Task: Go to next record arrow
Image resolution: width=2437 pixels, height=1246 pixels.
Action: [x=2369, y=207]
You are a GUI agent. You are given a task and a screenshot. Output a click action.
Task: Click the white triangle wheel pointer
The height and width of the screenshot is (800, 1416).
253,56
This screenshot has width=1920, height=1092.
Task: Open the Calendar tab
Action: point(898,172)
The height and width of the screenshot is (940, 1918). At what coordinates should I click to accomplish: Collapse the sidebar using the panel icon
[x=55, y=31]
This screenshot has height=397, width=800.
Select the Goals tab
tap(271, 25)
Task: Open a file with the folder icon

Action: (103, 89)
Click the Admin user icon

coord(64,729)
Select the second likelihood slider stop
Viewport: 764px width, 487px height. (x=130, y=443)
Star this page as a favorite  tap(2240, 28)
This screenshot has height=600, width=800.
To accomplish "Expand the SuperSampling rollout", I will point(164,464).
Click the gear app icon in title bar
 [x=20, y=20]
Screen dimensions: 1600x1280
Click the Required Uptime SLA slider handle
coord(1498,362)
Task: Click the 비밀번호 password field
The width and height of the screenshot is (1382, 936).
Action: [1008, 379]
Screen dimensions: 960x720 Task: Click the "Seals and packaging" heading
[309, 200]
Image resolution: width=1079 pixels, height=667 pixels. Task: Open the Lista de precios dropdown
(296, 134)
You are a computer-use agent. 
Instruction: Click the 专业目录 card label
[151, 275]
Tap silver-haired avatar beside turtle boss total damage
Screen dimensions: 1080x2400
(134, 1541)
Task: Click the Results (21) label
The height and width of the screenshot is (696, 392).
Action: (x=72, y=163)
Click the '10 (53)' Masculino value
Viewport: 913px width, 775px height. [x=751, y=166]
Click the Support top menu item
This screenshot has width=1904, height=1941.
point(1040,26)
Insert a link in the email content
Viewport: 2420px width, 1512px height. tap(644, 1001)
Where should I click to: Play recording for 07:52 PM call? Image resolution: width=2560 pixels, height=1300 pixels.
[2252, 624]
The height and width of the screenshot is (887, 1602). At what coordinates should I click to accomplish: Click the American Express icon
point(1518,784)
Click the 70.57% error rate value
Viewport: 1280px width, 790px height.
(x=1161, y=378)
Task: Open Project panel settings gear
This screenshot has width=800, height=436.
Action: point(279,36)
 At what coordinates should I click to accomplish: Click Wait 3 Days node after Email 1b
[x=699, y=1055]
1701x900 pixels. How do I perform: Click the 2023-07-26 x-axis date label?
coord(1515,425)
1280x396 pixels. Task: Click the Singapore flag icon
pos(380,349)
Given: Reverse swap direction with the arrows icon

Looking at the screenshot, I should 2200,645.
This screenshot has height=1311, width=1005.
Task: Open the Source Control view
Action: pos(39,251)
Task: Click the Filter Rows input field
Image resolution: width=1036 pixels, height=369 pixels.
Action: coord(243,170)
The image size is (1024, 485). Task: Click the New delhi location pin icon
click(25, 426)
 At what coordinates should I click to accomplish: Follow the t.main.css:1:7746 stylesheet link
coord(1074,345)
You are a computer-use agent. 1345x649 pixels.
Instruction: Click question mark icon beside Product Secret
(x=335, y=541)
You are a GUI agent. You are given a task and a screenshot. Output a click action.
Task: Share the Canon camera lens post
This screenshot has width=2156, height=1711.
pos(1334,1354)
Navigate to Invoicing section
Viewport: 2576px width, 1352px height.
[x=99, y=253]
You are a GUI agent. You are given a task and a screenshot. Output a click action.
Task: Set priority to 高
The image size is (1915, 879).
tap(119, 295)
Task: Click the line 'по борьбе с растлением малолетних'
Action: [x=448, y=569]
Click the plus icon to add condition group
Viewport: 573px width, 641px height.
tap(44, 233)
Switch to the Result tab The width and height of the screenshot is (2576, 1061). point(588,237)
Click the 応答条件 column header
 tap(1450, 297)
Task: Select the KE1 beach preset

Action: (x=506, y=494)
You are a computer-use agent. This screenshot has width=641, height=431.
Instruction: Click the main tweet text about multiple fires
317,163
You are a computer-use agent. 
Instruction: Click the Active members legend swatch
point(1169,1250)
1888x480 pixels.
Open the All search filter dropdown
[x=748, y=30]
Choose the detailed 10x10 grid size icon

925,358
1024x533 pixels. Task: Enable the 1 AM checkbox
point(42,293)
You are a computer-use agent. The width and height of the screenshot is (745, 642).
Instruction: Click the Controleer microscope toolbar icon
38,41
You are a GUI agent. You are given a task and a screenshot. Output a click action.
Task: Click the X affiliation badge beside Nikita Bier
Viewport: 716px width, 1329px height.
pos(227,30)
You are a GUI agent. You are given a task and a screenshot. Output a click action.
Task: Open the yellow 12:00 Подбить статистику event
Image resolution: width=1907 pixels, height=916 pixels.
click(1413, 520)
---+---
* [Exercise]: Reproduce all of the material above word for word, keeping every line in its original order.

* [Response for this exercise]:
Task: Go to next record arrow
Image resolution: width=2437 pixels, height=1246 pixels.
Action: [x=2369, y=207]
You are a GUI agent. You are given a task and a screenshot. Output a click action.
Task: Click the white triangle wheel pointer
The height and width of the screenshot is (800, 1416).
253,56
This screenshot has width=1920, height=1092.
Task: Open the Calendar tab
Action: point(898,172)
The height and width of the screenshot is (940, 1918). At what coordinates should I click to accomplish: Collapse the sidebar using the panel icon
[x=55, y=31]
This screenshot has height=397, width=800.
Select the Goals tab
tap(271, 25)
Task: Open a file with the folder icon

Action: (103, 89)
Click the Admin user icon

coord(64,729)
Select the second likelihood slider stop
Viewport: 764px width, 487px height. (x=130, y=443)
Star this page as a favorite  tap(2240, 28)
This screenshot has height=600, width=800.
To accomplish "Expand the SuperSampling rollout", I will point(164,464).
Click the gear app icon in title bar
 [x=20, y=20]
Screen dimensions: 1600x1280
Click the Required Uptime SLA slider handle
coord(1498,362)
Task: Click the 비밀번호 password field
The width and height of the screenshot is (1382, 936).
Action: [1008, 379]
Screen dimensions: 960x720 Task: Click the "Seals and packaging" heading
[309, 200]
Image resolution: width=1079 pixels, height=667 pixels. Task: Open the Lista de precios dropdown
(296, 134)
You are a computer-use agent. 
Instruction: Click the 专业目录 card label
[151, 275]
Tap silver-haired avatar beside turtle boss total damage
Screen dimensions: 1080x2400
(134, 1541)
Task: Click the Results (21) label
The height and width of the screenshot is (696, 392).
Action: (x=72, y=163)
Click the '10 (53)' Masculino value
Viewport: 913px width, 775px height. [x=751, y=166]
Click the Support top menu item
This screenshot has width=1904, height=1941.
point(1040,26)
Insert a link in the email content
Viewport: 2420px width, 1512px height. tap(644, 1001)
Where should I click to: Play recording for 07:52 PM call? Image resolution: width=2560 pixels, height=1300 pixels.
[2252, 624]
The height and width of the screenshot is (887, 1602). At what coordinates should I click to accomplish: Click the American Express icon
point(1518,784)
Click the 70.57% error rate value
Viewport: 1280px width, 790px height.
(x=1161, y=378)
Task: Open Project panel settings gear
This screenshot has width=800, height=436.
Action: point(279,36)
 At what coordinates should I click to accomplish: Click Wait 3 Days node after Email 1b
[x=699, y=1055]
1701x900 pixels. How do I perform: Click the 2023-07-26 x-axis date label?
coord(1515,425)
1280x396 pixels. Task: Click the Singapore flag icon
pos(380,349)
Given: Reverse swap direction with the arrows icon

Looking at the screenshot, I should 2200,645.
This screenshot has height=1311, width=1005.
Task: Open the Source Control view
Action: pos(39,251)
Task: Click the Filter Rows input field
Image resolution: width=1036 pixels, height=369 pixels.
Action: coord(243,170)
The image size is (1024, 485). Task: Click the New delhi location pin icon
click(25, 426)
 At what coordinates should I click to accomplish: Follow the t.main.css:1:7746 stylesheet link
coord(1074,345)
You are a computer-use agent. 1345x649 pixels.
Instruction: Click question mark icon beside Product Secret
(x=335, y=541)
You are a GUI agent. You are given a task and a screenshot. Output a click action.
Task: Share the Canon camera lens post
This screenshot has width=2156, height=1711.
pos(1334,1354)
Navigate to Invoicing section
Viewport: 2576px width, 1352px height.
[x=99, y=253]
You are a GUI agent. You are given a task and a screenshot. Output a click action.
Task: Set priority to 高
The image size is (1915, 879).
tap(119, 295)
Task: Click the line 'по борьбе с растлением малолетних'
Action: [x=448, y=569]
Click the plus icon to add condition group
Viewport: 573px width, 641px height.
tap(44, 233)
Switch to the Result tab The width and height of the screenshot is (2576, 1061). point(588,237)
Click the 応答条件 column header
 tap(1450, 297)
Task: Select the KE1 beach preset

Action: (x=506, y=494)
You are a computer-use agent. This screenshot has width=641, height=431.
Instruction: Click the main tweet text about multiple fires
317,163
You are a computer-use agent. 
Instruction: Click the Active members legend swatch
point(1169,1250)
1888x480 pixels.
Open the All search filter dropdown
[x=748, y=30]
Choose the detailed 10x10 grid size icon

925,358
1024x533 pixels. Task: Enable the 1 AM checkbox
point(42,293)
You are a computer-use agent. The width and height of the screenshot is (745, 642).
Instruction: Click the Controleer microscope toolbar icon
38,41
You are a GUI agent. You are given a task and a screenshot. Output a click action.
Task: Click the X affiliation badge beside Nikita Bier
Viewport: 716px width, 1329px height.
pos(227,30)
You are a GUI agent. You are given a task and a screenshot. Output a click action.
Task: Open the yellow 12:00 Подбить статистику event
Image resolution: width=1907 pixels, height=916 pixels.
click(1413, 520)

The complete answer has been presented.